[Mailman-Developers] UI for Mailman 3.0 update

Wed Jun 16 06:33:51 CEST 2010

On Tue, Jun 15, 2010 at 10:44:03PM -0400, Barry Warsaw wrote:
> 
> Given that all signups require an email validation step, and that we'll
> rate-limit that to prevent using signups as a spam vector, what additional
> protection does captcha provide?

Are you saying that no scripts/bots can automatically sign up for
mailman lists? I get plenty of signups like "qneu456na at nanke62w.net"
that suggest otherwise. I should take the time to log those and send
them to you, perhaps? After my masters paper...

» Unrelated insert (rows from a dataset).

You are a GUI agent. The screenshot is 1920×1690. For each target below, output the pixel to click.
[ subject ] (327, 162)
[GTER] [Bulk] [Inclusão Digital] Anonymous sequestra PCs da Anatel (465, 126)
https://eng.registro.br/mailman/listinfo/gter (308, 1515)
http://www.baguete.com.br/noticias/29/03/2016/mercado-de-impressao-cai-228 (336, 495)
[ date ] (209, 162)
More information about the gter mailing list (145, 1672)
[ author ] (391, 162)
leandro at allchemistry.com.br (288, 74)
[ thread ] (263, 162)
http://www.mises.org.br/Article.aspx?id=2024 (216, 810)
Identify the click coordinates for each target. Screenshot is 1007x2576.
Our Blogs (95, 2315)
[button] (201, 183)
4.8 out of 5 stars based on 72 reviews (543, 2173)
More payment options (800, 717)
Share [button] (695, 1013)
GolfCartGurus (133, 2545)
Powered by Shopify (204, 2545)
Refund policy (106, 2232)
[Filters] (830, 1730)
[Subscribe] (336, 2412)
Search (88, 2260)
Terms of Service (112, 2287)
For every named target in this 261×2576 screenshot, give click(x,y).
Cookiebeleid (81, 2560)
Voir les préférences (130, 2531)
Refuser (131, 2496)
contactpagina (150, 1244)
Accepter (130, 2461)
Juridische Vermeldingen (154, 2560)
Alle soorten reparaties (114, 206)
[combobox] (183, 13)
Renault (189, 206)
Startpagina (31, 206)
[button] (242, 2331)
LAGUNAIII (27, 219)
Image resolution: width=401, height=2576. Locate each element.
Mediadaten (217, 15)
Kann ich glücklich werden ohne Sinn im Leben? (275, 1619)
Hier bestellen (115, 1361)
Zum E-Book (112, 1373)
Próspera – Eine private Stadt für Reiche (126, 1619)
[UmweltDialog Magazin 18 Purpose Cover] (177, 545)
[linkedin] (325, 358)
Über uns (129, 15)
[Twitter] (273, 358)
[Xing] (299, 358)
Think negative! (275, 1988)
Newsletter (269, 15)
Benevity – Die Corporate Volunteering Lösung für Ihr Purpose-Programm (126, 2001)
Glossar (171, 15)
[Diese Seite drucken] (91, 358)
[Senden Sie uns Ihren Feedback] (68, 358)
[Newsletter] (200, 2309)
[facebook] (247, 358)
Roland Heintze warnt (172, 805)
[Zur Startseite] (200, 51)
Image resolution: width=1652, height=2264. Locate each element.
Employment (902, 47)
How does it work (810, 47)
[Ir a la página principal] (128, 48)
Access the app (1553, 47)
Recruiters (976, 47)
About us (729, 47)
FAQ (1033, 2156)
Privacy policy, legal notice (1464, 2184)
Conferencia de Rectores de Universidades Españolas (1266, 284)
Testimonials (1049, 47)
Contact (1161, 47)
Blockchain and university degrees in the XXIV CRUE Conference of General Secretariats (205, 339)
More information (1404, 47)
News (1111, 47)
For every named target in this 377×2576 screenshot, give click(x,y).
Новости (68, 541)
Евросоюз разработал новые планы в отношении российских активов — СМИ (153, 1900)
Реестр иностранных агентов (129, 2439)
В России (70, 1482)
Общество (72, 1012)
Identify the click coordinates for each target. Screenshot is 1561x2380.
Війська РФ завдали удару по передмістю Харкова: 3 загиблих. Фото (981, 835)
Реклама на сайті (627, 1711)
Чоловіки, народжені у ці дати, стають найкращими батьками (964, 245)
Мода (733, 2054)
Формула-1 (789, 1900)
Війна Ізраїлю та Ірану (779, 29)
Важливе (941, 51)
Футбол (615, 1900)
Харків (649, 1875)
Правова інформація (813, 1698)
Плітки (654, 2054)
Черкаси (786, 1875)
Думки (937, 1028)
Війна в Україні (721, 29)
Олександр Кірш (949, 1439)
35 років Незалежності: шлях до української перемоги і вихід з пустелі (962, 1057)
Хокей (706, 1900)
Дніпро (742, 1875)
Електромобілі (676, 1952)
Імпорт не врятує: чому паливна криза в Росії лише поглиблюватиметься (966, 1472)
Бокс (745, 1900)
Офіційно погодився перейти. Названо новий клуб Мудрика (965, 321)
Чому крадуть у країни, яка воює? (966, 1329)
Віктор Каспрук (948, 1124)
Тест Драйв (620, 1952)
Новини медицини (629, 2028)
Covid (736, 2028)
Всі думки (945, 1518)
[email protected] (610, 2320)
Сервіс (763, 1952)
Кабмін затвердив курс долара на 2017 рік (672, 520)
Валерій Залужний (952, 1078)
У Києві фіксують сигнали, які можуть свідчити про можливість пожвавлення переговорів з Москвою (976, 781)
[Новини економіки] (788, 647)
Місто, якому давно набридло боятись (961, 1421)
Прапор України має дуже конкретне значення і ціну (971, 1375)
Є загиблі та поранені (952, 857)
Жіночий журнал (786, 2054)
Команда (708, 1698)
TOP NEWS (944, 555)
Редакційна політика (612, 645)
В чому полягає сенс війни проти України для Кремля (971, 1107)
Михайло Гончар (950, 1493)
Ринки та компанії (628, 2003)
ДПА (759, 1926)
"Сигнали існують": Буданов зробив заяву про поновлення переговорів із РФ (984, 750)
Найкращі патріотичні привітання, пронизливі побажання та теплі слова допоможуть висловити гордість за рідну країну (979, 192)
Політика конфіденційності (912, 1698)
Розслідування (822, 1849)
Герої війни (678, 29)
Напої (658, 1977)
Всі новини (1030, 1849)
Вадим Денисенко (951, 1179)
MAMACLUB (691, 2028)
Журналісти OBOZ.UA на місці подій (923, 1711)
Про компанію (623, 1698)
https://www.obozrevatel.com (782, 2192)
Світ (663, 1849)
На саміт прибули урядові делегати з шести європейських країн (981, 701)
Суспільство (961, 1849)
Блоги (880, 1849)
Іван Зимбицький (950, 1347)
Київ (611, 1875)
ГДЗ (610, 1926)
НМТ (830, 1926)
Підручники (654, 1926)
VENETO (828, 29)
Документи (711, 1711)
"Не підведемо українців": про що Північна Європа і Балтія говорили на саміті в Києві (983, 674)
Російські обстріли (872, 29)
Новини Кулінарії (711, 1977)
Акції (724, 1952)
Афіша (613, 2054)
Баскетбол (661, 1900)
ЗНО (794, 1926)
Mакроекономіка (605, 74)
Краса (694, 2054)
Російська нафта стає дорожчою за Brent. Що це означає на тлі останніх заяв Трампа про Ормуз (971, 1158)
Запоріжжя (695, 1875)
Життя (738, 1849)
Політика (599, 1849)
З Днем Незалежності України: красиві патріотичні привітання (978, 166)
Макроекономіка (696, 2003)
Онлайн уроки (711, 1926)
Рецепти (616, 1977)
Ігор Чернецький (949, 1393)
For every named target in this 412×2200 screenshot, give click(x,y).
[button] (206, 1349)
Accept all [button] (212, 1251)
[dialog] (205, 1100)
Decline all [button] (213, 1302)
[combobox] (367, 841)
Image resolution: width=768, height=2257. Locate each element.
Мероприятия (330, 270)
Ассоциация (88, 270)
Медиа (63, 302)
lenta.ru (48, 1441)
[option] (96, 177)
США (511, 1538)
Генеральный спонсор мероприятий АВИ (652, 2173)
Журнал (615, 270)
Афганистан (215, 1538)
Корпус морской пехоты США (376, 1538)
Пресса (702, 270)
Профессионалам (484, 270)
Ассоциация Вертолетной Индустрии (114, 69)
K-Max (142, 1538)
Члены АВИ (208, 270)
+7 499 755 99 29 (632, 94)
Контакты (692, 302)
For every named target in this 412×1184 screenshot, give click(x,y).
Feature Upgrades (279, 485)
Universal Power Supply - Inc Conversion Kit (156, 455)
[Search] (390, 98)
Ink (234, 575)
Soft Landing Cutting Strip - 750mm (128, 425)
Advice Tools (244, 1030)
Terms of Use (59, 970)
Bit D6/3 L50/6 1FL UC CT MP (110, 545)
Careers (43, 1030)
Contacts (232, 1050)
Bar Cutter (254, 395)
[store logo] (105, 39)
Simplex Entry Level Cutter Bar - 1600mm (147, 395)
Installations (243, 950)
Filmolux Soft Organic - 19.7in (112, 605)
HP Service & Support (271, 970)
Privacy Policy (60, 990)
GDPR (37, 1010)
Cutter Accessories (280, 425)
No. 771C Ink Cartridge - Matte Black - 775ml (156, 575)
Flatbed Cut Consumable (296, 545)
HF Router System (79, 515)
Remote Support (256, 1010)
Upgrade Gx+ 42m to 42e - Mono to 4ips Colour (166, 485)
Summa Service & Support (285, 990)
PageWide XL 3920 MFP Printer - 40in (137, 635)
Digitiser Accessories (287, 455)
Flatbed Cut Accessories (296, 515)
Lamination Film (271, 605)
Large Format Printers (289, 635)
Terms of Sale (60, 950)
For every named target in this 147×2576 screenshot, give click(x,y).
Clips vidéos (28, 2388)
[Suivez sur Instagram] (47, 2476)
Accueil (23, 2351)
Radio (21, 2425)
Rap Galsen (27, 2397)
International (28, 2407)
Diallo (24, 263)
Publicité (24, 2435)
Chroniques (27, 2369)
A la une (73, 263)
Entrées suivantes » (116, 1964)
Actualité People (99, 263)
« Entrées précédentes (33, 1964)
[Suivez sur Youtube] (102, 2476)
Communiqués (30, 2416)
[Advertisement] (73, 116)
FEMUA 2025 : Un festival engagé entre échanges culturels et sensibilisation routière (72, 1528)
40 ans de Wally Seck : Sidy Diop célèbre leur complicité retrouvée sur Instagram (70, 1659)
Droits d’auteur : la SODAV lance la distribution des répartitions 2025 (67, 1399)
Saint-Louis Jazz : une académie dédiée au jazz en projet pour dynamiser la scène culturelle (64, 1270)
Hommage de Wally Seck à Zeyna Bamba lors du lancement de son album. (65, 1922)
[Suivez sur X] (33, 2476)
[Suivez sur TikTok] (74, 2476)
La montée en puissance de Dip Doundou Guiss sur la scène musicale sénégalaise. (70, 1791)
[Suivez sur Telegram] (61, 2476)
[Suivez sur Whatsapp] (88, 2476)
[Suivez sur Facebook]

Most of these numbers are educated guess numbers; if you want real,
validated numbers they'll have to wait, again, until I turn in my
masters paper. With that...

Let's say I have a large list that receives 16 signups a day, and of
those two are actually humans and not scripts. The list owner, having
had trouble with spammy signups in the past, has set the list to
require moderator approval before users can post. What are the human
costs?  We'll say that the two human signups took 40s each (80s), and
the moderator also took 40 seconds per signup (640s), for a total of
720s = 12 minutes.

Now let's assume the reCAPTCHA adds 13s[0] to real human signups and
cuts down spammy signups to 4 per day and re-run our math. The two
people now spend 106s and the moderator spends 160s, or 4.43 minutes.

Yes, we've shifted some costs to our subscribers, but they do that
once, and the moderator gets back time daily. What's more, we've
increased their burden by just over a quarter and almost divided the
moderators burden by three. And we haven't even mentioned the
increased cost to the spammer, or (in the case of reCAPTCHA) the
benefit to society the CAPTCHA solving work.

That's the real point of all this: drive up the cost to spammers as
much as possible while imposing as little burden as is reasonable on
list owners, moderators, subscribers, site admins, etc. We can't
exactly follow the metafilter model[0] here, and I think this is as
good an idea as I have seen, but I'd love for others to propose
something else that imposes less of a burden on subscribers and we
know will drive up costs to spammers over a longer-term basis.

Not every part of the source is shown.